Your assignment: Starting with the line that contains "С.Дүүриймаа: Нойрны эмгэг", reproduce each line through the end of the entries exactly as written.

Stored data
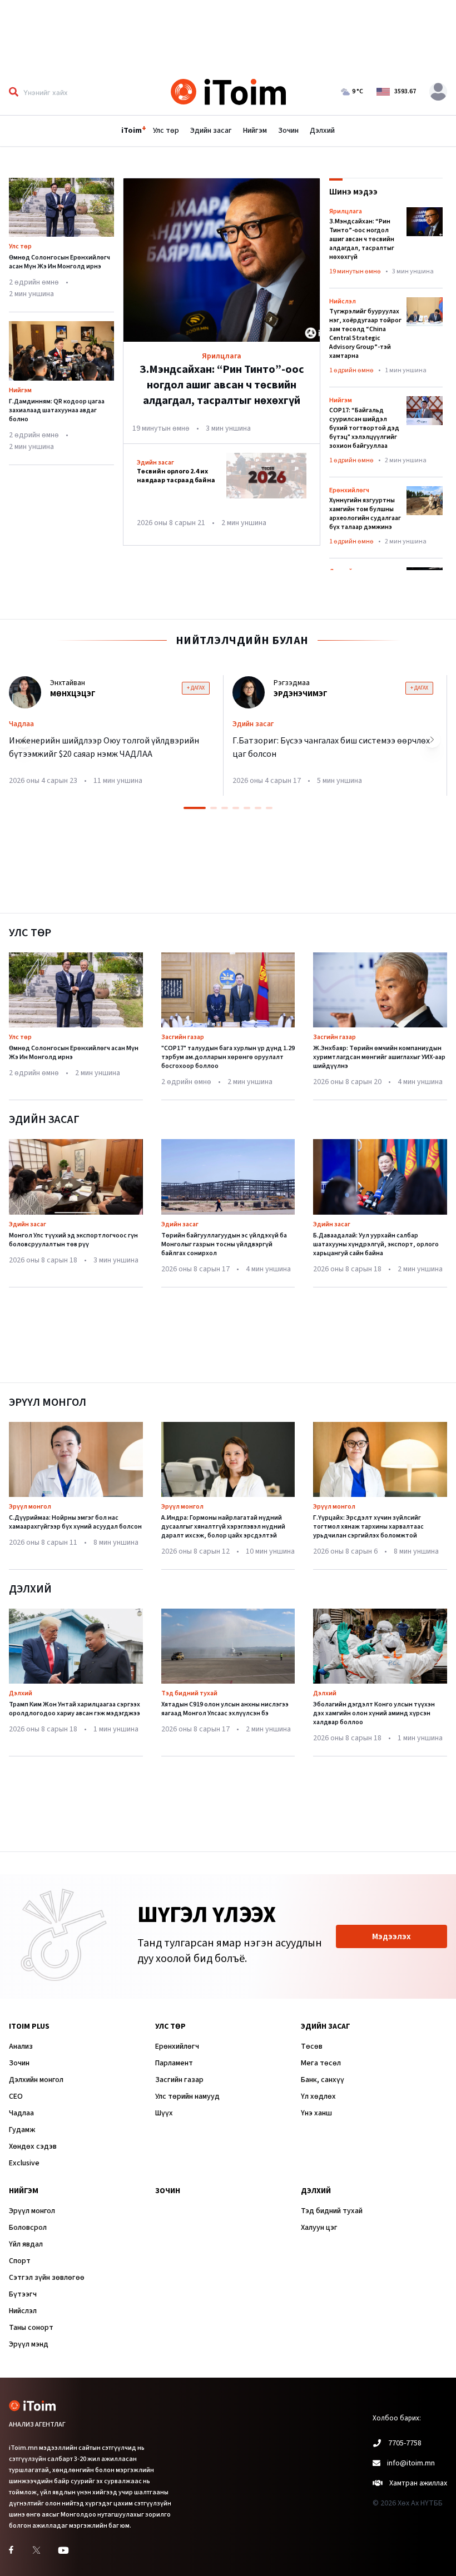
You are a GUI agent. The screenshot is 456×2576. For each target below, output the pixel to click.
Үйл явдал (26, 2244)
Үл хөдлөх (318, 2096)
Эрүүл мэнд (28, 2344)
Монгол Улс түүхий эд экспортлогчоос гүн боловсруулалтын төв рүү (73, 1240)
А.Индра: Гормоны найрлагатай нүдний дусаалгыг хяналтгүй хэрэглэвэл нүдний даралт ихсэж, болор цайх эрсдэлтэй (223, 1526)
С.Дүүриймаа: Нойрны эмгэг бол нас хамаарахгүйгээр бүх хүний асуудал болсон (75, 1522)
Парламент (174, 2063)
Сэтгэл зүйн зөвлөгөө (47, 2277)
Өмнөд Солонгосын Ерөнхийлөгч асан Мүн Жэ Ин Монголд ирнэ (59, 262)
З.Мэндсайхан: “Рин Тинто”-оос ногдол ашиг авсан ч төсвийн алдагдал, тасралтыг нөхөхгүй (361, 239)
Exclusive (24, 2163)
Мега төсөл (321, 2063)
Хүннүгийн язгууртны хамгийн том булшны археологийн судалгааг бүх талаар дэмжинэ (365, 514)
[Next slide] (432, 739)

Finished task:
С.Дүүриймаа: Нойрны эмгэг бол нас хамаарахгүйгээр бүх хүний асуудал болсон (75, 1522)
Парламент (174, 2063)
Сэтгэл зүйн зөвлөгөө (47, 2277)
Өмнөд Солонгосын Ерөнхийлөгч асан Мүн Жэ Ин Монголд ирнэ (59, 262)
З.Мэндсайхан: “Рин Тинто”-оос ногдол ашиг авсан ч төсвийн алдагдал, тасралтыг нөхөхгүй (361, 239)
Exclusive (24, 2163)
Мега төсөл (321, 2063)
Хүннүгийн язгууртны хамгийн том булшны археологийн судалгааг бүх талаар дэмжинэ (365, 514)
[Next slide] (432, 739)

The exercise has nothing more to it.